Auch anderweitig greifen Elektroautohersteller zu Tricks, um Probleme zu verschleiern. So hat der VW-Partner XPeng laut der Economic Information Daily, einer Zeitung der chinesischen Nachrichtenagentur Xinhua, versucht, bei fast 70 Prozent seiner verkauften Autos eine fehlerhafte Servolenkung heimlich zu reparieren, um einen Rückruf zu vermeiden. Dieser wurde dann im September doch fällig.
Weiterhin beschäftigen die Autohersteller sogenannte „Internet-Wasser-Armeen“. Darunter versteht man in China Gruppen, die gegen Bezahlung eine Marke loben und andere Marken kritisieren. Auch dieser Praxis des irreführenden Marketings versucht die Regierung seit mehreren Monaten im Rahmen ihrer Anti-Preiskampfoffensive den Garaus zu machen.
Versicherer zeigen die versteckten Probleme von Elektroautos auf.

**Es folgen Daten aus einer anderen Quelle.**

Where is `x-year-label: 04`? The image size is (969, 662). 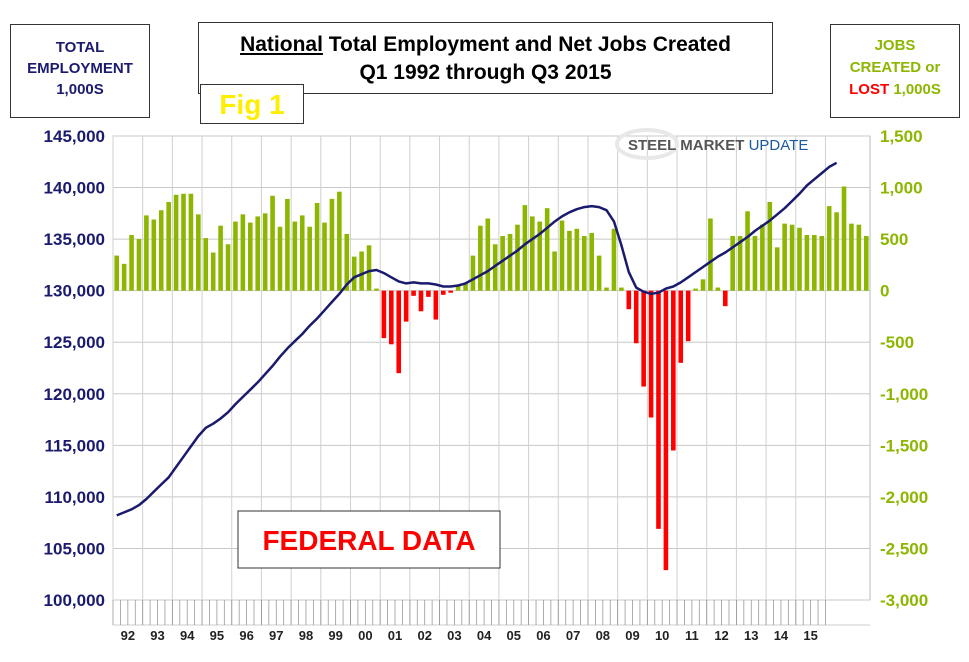 x-year-label: 04 is located at coordinates (484, 636).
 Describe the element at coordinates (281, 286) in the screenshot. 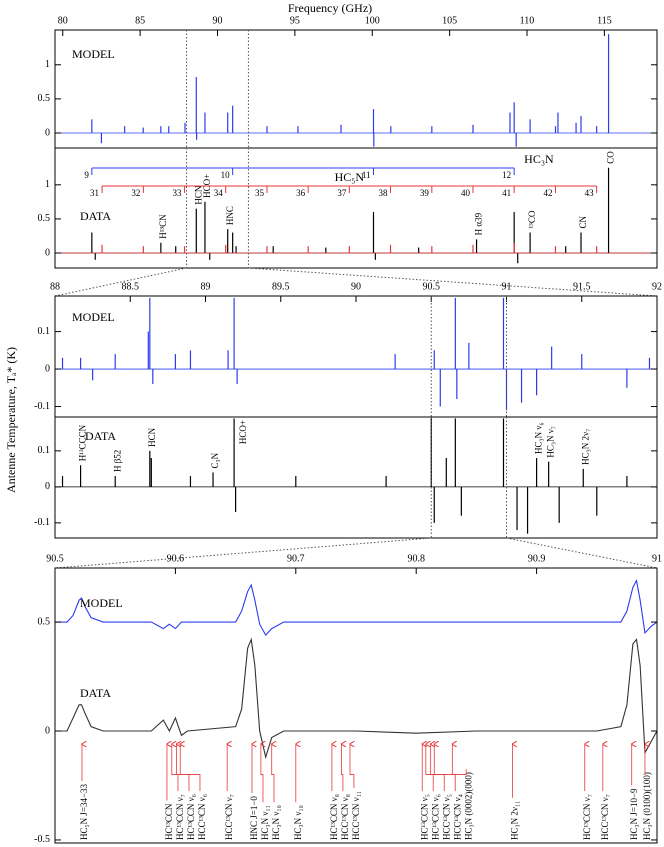

I see `x-tick-label: 89.5` at that location.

Aber die Abkürzungen in puncto Qualität und die Vertuschungsversuche fliegen letztlich auf – in den Bilanzen der Versicherer. Laut einer detaillierten Analyse der chinesischen Publikation OFweek aus dem Januar sollen die Assekuranzen mit Elektroauto-Policen 5,7 Milliarden Yuan (802 Millionen US-Dollar) verloren haben.

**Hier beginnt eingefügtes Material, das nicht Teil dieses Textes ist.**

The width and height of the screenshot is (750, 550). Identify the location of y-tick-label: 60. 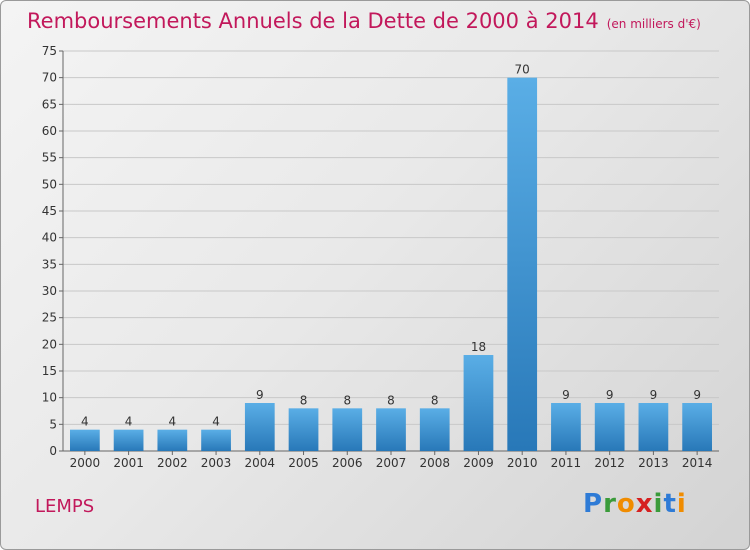
(50, 131).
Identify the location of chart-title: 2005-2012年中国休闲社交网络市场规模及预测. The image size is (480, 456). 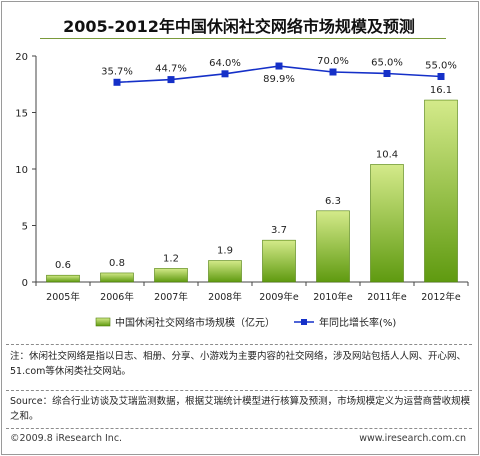
(239, 26).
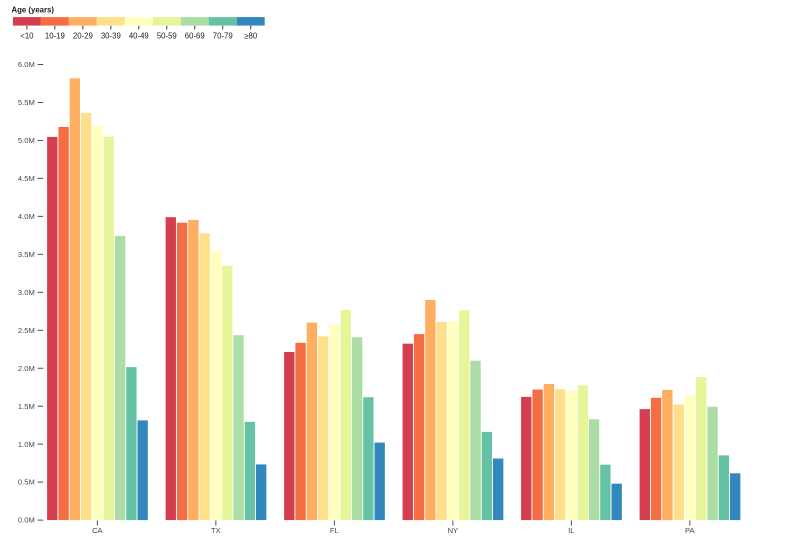 Image resolution: width=806 pixels, height=537 pixels. What do you see at coordinates (55, 36) in the screenshot?
I see `svg-text: 10-19` at bounding box center [55, 36].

Ein Grund ist offenbar, dass die Kundschaft von Elektroautos jünger und damit unerfahrener ist und mehr Unfälle verursacht. Zudem sind die Reparaturen von Elektroautos deutlich teurer. So beträgt der durchschnittliche Arbeitsaufwand für Reparaturen bei Elektrofahrzeugen 3,04 Stunden, während er bei Fahrzeugen mit Verbrennungsmotor bei 1,66 Stunden liegt. Als Grund gilt die Komplexität der Hochspannungssysteme und Sicherheitsprotokolle. Gleichzeitig fehlt es den Werkstätten an Fachpersonal, was die Gehälter in die Höhe treibt.
Auch die Konstruktion von Elektrofahrzeugen trägt zu den hohen Kosten bei. So sind teure Lidar- und Radarsensoren sowie Kameras oft an Stellen in der Karosserie untergebracht, die bei Unfällen leicht Schaden nehmen können. Und dann ist da noch die Batterie, die sich selten reparieren, sondern meist nur tauschen lässt. Das Dilemma: Eine neue Batterie kostet oft 50 Prozent des Neuwagenpreises.
OFweek schildert eine unangenehme Folge dieses Zustands: Einem Bericht zufolge hat ein Shanghaier Taxiunternehmen im vergangenen Jahr keine Versicherungsgesellschaft gefunden, die eine gewerbliche Haftpflichtversicherung für Elektrotaxis abschließen wollte. Die Assekuranzen arbeiten jetzt daran, auch mit dem Versichern von Elektroautos Gewinn zu machen. Aber die Qualitäts- sowie die Unternehmensbilanzen zeigen, dass der Elektroauto-Boom in China auch seine Schattenseiten hat.